#### EXCERPTED PASSAGE:
⟨

Engaging Millennials and Gen Z is All About the Journey
“Young people aren’t our primary audience. They don’t seem to care about our cause.”
When nonprofit leaders tell me they’re not focused on engaging Millennials and Gen Z, alarm bells go off in my head. Not only are young people passionate about almost every social challenge we’re facing and willing to put their dollars behind the causes that matter to them, but they also represent today’s largest population of potential donors and volunteers.
When leaders say, “They don’t seem to care,” they’re often venting their frustration that young people aren’t as quick to become loyal supporters as older generations were. It’s true – building connections with Millennials and Gen Z requires nonprofits to get creative and strategic about engagement. Reading the YMCA’s recent report about engaging young Americans in cause work, the finding that struck me most was that while a vast majority of young people say they wish they could do more to help the causes they care about, 22% of them say they’re held back by not knowing how to get started. If young people want to get involved but don’t know how, then as a sector, we’re missing a major opportunity. Building effective engagement journeys has never been more important.
If your organization hasn’t yet invested in reaching young people, here’s where you can start:
- Map out an engagement journey specifically designed for young supporters. Cultivating support used to be linear: awareness and education about a cause would soon lead to volunteerism and donations. Now, it’s up to you to create personalized journeys with multiple points of entry and a variety of commitment levels – chances for young people to learn about a cause, understand why it’s relevant to their passions and interests, and test out ways of getting involved. The story you tell should be customized based on what you know about the individual and it should be consistent no matter where or how they’re engaging with you, whether it’s via email or text, on social media, or in person.
- Set at least one engagement goal that isn’t donation-focused. Engagement comes in many forms, and young people often want to get to know an organization deeply before making a donation. Connecting with young people is a long-term investment, but one that is critical to the long-term sustainability of any organization. Resist the urge to assume that for young people, “engagement” must mean social media activity. The YMCA’s study found that the youngest folks polled, Gen Z, are actually less likely than Millennials to use social media as a megaphone for their causes. They’re more likely to get involved at in-person events. For this audience, think about how digital communications can drive offline action to support your cause.
- Pilot an idea for engaging a younger audience. Test communications designed for Millennials and Gen Z, include them as a target audience in an upcoming campaign, or prioritize recruiting young volunteers for an upcoming event. Keep it small. The important part is to get started: implement an idea that prioritizes young people, collect data about what works and what doesn’t, and start making inroads with this audience. As a sector, we can’t afford not to invest in our next generation of supporters.

⟩

#### SOURCE MATERIAL:
⟨

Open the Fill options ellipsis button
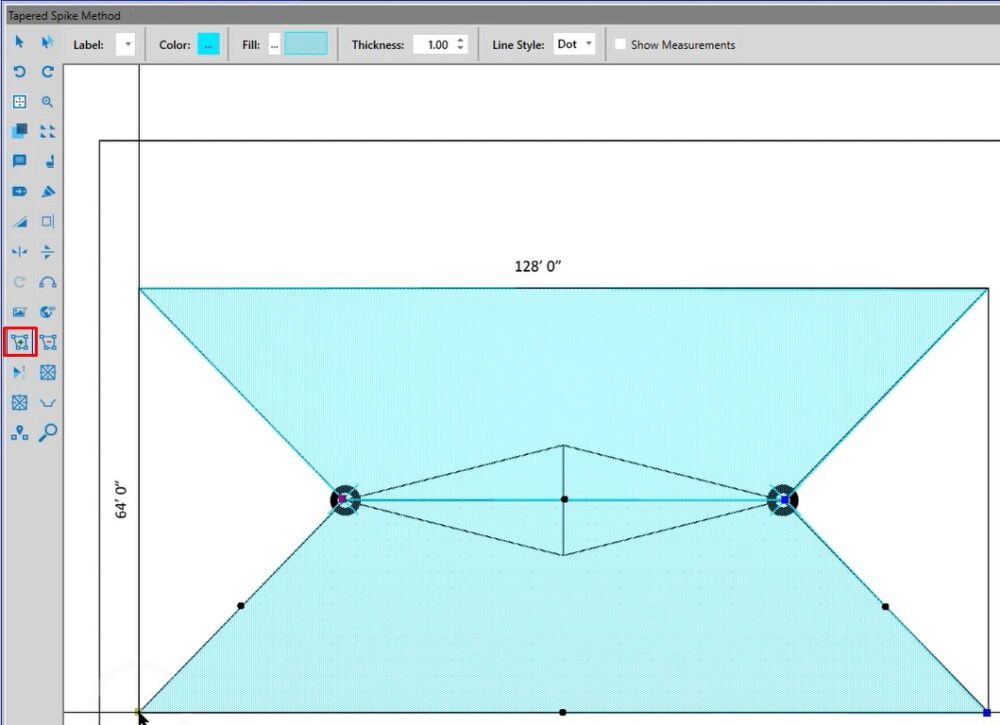 [274, 45]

⟩

#### REQUIRED TASK 1:
According to the article on engaging Millennials and Gen Z, what share of young people say they are held back by not knowing how to get started?
#### REQUIRED TASK 2:
Repeat word for word everything in the article on engaging Millennials and Gen Z from "- Set at least" down to "support your cause.".
The material is separate from the article on engaging Millennials and Gen Z.

#### WRITTEN ANSWER 1:
22% of them.

#### WRITTEN ANSWER 2:
- Set at least one engagement goal that isn’t donation-focused. Engagement comes in many forms, and young people often want to get to know an organization deeply before making a donation. Connecting with young people is a long-term investment, but one that is critical to the long-term sustainability of any organization. Resist the urge to assume that for young people, “engagement” must mean social media activity. The YMCA’s study found that the youngest folks polled, Gen Z, are actually less likely than Millennials to use social media as a megaphone for their causes. They’re more likely to get involved at in-person events. For this audience, think about how digital communications can drive offline action to support your cause.